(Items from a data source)

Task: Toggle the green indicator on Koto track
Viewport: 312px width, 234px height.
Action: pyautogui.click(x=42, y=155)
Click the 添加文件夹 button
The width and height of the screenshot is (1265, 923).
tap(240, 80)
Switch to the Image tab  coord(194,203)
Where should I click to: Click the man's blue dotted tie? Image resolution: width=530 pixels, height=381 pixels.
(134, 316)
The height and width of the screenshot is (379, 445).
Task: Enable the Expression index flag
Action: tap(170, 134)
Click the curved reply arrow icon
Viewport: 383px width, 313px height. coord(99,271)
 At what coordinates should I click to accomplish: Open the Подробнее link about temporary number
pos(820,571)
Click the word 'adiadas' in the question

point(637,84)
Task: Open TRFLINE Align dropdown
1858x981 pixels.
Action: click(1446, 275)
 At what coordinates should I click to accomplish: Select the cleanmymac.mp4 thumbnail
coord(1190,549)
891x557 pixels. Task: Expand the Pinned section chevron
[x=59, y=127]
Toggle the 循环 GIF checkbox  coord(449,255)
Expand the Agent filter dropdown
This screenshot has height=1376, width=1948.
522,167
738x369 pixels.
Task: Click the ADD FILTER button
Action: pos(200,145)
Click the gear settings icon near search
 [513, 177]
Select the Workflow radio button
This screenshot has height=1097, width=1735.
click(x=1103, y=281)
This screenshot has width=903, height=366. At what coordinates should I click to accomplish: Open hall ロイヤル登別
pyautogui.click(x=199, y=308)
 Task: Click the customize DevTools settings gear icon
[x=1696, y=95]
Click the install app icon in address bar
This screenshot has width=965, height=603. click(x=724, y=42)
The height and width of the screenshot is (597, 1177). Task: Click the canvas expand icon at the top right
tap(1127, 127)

• _Exercise goal_: Rewrite the listing above as a numbered list, leaving out blank lines.

• _Exercise result_:
1. Task: Toggle the green indicator on Koto track
2. Viewport: 312px width, 234px height.
3. Action: pyautogui.click(x=42, y=155)
4. Click the 添加文件夹 button
5. The width and height of the screenshot is (1265, 923).
6. tap(240, 80)
7. Switch to the Image tab  coord(194,203)
8. Where should I click to: Click the man's blue dotted tie? Image resolution: width=530 pixels, height=381 pixels.
9. (134, 316)
10. The height and width of the screenshot is (379, 445).
11. Task: Enable the Expression index flag
12. Action: tap(170, 134)
13. Click the curved reply arrow icon
14. Viewport: 383px width, 313px height. coord(99,271)
15.  At what coordinates should I click to accomplish: Open the Подробнее link about temporary number
16. pos(820,571)
17. Click the word 'adiadas' in the question
18. point(637,84)
19. Task: Open TRFLINE Align dropdown
20. 1858x981 pixels.
21. Action: click(1446, 275)
22.  At what coordinates should I click to accomplish: Select the cleanmymac.mp4 thumbnail
23. coord(1190,549)
24. 891x557 pixels. Task: Expand the Pinned section chevron
25. [x=59, y=127]
26. Toggle the 循环 GIF checkbox  coord(449,255)
27. Expand the Agent filter dropdown
28. This screenshot has height=1376, width=1948.
29. 522,167
30. 738x369 pixels.
31. Task: Click the ADD FILTER button
32. Action: pos(200,145)
33. Click the gear settings icon near search
34.  [513, 177]
35. Select the Workflow radio button
36. This screenshot has height=1097, width=1735.
37. click(x=1103, y=281)
38. This screenshot has width=903, height=366. At what coordinates should I click to accomplish: Open hall ロイヤル登別
39. pyautogui.click(x=199, y=308)
40.  Task: Click the customize DevTools settings gear icon
41. [x=1696, y=95]
42. Click the install app icon in address bar
43. This screenshot has width=965, height=603. click(x=724, y=42)
44. The height and width of the screenshot is (597, 1177). Task: Click the canvas expand icon at the top right
45. tap(1127, 127)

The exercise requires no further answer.